What this task involves -
Rewrite the lines starting with the line with "Start a video call with Andrzej Duda" and going on through the line with "will [66, 120].", changing "Find people" to "Find contacts" and keeping all else as it is.

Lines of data

****

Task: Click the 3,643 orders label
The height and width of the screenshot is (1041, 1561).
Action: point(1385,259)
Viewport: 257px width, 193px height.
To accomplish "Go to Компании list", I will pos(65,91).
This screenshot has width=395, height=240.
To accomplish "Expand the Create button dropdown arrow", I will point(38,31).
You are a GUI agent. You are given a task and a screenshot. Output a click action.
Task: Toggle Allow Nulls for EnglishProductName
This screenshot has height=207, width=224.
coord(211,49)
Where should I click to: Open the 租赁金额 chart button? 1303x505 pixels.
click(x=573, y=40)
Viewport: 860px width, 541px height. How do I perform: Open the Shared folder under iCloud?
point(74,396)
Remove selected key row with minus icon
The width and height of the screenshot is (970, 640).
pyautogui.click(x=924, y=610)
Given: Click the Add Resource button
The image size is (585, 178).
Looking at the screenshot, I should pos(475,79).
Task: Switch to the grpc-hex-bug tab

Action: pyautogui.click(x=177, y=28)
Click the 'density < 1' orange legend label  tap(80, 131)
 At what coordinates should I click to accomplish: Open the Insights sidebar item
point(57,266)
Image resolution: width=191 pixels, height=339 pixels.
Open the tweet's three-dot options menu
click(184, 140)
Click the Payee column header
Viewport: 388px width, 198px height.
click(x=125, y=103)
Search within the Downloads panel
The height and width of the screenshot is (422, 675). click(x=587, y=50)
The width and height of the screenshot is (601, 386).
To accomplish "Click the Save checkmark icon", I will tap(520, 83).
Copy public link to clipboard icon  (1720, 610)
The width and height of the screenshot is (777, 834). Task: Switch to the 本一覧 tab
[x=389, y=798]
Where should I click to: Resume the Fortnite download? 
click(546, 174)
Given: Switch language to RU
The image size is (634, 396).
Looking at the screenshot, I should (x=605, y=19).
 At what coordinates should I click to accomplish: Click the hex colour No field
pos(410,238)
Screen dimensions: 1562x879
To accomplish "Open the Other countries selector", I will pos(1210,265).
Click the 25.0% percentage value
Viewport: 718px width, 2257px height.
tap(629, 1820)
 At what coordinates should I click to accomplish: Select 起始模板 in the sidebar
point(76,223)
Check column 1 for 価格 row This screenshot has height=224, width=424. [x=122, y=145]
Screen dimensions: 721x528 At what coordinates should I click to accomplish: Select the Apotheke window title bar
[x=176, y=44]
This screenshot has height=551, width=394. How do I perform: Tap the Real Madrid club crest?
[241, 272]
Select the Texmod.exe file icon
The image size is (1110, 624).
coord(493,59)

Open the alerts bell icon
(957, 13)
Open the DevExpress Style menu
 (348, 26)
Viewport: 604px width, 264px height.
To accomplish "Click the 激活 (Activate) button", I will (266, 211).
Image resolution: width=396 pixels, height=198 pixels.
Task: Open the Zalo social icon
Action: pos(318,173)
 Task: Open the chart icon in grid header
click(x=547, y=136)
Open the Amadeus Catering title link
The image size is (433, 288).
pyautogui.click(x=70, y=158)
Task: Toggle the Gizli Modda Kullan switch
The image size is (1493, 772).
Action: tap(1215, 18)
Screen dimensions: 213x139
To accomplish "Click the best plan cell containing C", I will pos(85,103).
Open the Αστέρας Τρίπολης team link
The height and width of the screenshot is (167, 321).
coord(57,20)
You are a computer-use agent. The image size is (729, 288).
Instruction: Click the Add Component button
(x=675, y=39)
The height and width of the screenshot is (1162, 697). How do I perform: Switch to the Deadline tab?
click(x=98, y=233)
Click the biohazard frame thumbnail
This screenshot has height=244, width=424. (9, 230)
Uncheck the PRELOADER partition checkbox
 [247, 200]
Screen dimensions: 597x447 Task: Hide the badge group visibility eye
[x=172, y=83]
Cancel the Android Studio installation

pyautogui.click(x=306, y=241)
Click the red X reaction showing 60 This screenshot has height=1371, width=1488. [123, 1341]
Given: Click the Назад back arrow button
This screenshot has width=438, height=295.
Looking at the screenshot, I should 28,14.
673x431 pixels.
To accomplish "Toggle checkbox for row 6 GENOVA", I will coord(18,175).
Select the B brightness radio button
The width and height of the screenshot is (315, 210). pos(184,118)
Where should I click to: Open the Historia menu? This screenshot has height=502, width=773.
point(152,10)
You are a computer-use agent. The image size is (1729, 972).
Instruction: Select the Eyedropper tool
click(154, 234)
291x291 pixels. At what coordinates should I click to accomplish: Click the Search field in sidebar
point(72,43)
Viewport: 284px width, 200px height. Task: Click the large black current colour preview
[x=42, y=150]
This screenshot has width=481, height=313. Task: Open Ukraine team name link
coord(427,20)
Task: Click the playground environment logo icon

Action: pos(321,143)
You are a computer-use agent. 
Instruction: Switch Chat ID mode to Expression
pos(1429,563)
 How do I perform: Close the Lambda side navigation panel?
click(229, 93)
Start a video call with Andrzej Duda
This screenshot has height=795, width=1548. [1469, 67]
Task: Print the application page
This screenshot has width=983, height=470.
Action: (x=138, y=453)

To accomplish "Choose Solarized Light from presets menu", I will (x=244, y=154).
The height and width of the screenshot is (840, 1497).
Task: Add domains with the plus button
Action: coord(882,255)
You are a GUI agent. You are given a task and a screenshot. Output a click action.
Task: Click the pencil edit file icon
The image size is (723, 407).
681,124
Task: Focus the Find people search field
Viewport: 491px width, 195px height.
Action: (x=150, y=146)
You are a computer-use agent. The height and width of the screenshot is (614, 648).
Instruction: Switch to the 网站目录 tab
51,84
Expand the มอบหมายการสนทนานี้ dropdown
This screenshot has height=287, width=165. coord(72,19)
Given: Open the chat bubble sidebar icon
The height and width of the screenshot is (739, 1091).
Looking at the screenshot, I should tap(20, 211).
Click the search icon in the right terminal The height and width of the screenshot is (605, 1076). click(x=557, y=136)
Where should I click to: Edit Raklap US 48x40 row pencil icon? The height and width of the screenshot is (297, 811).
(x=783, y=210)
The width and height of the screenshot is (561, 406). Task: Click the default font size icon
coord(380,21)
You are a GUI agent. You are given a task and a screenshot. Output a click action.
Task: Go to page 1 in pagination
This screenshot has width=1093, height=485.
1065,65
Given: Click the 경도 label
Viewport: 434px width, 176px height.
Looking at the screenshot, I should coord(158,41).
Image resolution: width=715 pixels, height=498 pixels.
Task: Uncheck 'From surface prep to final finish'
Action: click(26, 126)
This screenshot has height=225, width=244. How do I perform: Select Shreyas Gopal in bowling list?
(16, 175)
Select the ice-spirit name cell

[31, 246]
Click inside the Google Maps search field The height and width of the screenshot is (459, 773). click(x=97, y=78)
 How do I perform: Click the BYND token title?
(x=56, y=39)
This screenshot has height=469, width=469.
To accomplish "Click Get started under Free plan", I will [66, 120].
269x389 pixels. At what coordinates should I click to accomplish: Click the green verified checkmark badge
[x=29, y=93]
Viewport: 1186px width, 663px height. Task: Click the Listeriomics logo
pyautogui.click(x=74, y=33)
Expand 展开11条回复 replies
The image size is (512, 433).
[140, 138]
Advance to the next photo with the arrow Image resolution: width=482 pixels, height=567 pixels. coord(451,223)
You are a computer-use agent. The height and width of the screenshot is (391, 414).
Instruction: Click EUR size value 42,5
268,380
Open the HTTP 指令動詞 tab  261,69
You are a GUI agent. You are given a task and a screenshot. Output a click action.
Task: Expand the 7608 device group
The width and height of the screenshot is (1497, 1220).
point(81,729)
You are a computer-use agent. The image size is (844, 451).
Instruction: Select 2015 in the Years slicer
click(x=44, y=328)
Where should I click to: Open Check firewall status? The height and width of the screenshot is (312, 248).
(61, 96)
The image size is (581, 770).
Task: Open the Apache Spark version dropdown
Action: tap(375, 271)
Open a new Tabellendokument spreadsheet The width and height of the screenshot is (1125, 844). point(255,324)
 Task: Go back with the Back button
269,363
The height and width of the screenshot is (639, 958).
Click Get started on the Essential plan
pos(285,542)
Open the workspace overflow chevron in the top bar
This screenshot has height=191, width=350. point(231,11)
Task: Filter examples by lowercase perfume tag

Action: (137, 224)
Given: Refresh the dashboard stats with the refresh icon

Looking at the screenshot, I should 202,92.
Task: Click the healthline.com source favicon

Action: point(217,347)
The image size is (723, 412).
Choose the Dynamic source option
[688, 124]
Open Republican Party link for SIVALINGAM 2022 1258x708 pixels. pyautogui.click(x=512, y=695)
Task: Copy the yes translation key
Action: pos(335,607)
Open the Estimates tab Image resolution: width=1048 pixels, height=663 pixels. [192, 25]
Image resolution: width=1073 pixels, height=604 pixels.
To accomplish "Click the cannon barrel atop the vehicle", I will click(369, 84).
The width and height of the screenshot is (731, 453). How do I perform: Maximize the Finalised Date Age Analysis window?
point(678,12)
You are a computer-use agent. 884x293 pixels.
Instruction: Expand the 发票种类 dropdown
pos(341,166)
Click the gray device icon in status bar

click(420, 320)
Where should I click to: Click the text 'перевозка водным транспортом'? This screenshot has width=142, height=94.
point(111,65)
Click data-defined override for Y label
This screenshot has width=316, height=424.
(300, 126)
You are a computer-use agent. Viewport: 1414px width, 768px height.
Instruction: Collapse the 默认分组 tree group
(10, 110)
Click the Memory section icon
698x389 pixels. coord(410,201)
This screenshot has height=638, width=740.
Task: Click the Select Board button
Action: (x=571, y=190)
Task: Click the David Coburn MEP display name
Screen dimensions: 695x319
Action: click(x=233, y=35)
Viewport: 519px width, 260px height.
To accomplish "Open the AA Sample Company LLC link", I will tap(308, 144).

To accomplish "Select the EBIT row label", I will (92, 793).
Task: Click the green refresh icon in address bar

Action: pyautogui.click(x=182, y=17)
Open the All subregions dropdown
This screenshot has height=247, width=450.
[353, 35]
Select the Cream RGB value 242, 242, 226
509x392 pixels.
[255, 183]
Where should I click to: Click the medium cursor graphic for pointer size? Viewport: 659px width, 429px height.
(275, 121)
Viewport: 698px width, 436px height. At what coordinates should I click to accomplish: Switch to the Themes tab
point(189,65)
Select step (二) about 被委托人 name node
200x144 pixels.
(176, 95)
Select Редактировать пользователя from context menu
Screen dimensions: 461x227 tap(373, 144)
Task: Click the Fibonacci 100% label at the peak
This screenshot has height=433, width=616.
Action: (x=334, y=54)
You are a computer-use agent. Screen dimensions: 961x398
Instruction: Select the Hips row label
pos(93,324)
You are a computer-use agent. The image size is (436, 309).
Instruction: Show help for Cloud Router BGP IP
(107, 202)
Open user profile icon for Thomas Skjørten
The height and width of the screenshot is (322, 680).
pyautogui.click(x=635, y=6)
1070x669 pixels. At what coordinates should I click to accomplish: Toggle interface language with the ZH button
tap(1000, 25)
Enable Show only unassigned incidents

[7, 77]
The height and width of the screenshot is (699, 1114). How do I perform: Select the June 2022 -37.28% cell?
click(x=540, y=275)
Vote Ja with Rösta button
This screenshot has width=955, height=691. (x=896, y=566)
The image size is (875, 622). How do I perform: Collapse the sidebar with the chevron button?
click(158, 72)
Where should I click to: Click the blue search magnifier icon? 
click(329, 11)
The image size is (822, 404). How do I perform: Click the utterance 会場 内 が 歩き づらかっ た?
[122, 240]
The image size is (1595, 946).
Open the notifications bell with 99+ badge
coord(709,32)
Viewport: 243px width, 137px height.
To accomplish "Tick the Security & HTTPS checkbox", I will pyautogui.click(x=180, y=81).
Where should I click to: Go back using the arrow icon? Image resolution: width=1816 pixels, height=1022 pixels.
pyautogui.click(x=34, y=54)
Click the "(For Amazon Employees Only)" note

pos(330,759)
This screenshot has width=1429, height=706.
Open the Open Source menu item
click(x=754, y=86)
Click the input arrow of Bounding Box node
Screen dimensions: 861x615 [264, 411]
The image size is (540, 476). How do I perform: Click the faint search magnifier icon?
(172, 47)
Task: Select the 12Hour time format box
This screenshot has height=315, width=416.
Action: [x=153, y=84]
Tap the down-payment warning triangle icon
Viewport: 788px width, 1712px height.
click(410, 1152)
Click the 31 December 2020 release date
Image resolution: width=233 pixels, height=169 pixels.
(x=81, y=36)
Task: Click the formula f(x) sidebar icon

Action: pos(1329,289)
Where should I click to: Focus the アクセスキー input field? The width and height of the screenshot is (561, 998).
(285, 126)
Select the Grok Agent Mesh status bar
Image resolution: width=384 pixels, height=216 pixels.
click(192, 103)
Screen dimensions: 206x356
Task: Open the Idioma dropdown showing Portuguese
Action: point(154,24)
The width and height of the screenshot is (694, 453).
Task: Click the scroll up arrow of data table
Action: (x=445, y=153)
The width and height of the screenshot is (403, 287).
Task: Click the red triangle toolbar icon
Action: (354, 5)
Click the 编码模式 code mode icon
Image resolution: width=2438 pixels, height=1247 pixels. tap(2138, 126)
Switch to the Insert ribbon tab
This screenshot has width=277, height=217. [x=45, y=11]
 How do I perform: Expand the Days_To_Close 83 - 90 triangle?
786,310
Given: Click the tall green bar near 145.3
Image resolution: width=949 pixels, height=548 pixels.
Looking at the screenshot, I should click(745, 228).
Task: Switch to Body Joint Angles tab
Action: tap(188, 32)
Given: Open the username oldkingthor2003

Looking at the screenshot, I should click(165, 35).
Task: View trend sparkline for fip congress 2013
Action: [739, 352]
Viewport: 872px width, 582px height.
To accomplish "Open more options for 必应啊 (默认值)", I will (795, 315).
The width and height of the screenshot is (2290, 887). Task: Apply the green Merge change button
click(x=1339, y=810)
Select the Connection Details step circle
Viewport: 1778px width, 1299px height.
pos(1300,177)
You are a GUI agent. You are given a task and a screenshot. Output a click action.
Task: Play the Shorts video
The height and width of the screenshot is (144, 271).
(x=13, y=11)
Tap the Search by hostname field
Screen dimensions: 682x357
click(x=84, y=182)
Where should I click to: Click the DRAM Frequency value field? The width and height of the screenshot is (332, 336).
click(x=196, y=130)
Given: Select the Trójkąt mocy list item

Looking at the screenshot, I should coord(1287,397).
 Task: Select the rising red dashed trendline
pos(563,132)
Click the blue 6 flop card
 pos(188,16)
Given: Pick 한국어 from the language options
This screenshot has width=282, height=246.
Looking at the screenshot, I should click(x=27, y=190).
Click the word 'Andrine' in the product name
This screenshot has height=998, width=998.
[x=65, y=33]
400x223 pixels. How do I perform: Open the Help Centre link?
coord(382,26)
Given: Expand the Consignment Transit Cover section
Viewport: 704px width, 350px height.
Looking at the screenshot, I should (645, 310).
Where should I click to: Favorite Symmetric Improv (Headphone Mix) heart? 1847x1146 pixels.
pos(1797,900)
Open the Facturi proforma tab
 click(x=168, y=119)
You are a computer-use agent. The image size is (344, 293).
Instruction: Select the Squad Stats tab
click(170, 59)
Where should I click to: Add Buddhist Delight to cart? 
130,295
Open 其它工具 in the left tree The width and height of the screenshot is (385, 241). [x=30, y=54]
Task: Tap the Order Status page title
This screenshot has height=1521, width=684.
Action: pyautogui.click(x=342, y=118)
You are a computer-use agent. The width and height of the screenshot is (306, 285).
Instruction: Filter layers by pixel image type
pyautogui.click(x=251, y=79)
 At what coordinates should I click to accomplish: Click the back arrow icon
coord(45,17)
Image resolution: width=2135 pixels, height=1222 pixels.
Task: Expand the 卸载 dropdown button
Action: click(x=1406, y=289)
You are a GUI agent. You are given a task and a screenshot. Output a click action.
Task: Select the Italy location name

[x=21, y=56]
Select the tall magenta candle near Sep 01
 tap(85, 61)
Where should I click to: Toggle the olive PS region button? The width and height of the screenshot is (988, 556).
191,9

****

Task output -
Start a video call with Andrzej Duda
This screenshot has height=795, width=1548. [1469, 67]
Task: Print the application page
This screenshot has width=983, height=470.
Action: (x=138, y=453)

To accomplish "Choose Solarized Light from presets menu", I will (x=244, y=154).
The height and width of the screenshot is (840, 1497).
Task: Add domains with the plus button
Action: coord(882,255)
You are a GUI agent. You are given a task and a screenshot. Output a click action.
Task: Click the pencil edit file icon
The image size is (723, 407).
681,124
Task: Focus the Find contacts search field
Viewport: 491px width, 195px height.
Action: (x=150, y=146)
You are a computer-use agent. The height and width of the screenshot is (614, 648).
Instruction: Switch to the 网站目录 tab
51,84
Expand the มอบหมายการสนทนานี้ dropdown
This screenshot has height=287, width=165. coord(72,19)
Given: Open the chat bubble sidebar icon
The height and width of the screenshot is (739, 1091).
Looking at the screenshot, I should tap(20, 211).
Click the search icon in the right terminal The height and width of the screenshot is (605, 1076). click(x=557, y=136)
Where should I click to: Edit Raklap US 48x40 row pencil icon? The height and width of the screenshot is (297, 811).
(x=783, y=210)
The width and height of the screenshot is (561, 406). Task: Click the default font size icon
coord(380,21)
You are a GUI agent. You are given a task and a screenshot. Output a click action.
Task: Go to page 1 in pagination
This screenshot has width=1093, height=485.
1065,65
Given: Click the 경도 label
Viewport: 434px width, 176px height.
Looking at the screenshot, I should coord(158,41).
Image resolution: width=715 pixels, height=498 pixels.
Task: Uncheck 'From surface prep to final finish'
Action: click(26, 126)
This screenshot has height=225, width=244. How do I perform: Select Shreyas Gopal in bowling list?
(16, 175)
Select the ice-spirit name cell

[31, 246]
Click inside the Google Maps search field The height and width of the screenshot is (459, 773). click(x=97, y=78)
 How do I perform: Click the BYND token title?
(x=56, y=39)
This screenshot has height=469, width=469.
To accomplish "Click Get started under Free plan", I will [66, 120].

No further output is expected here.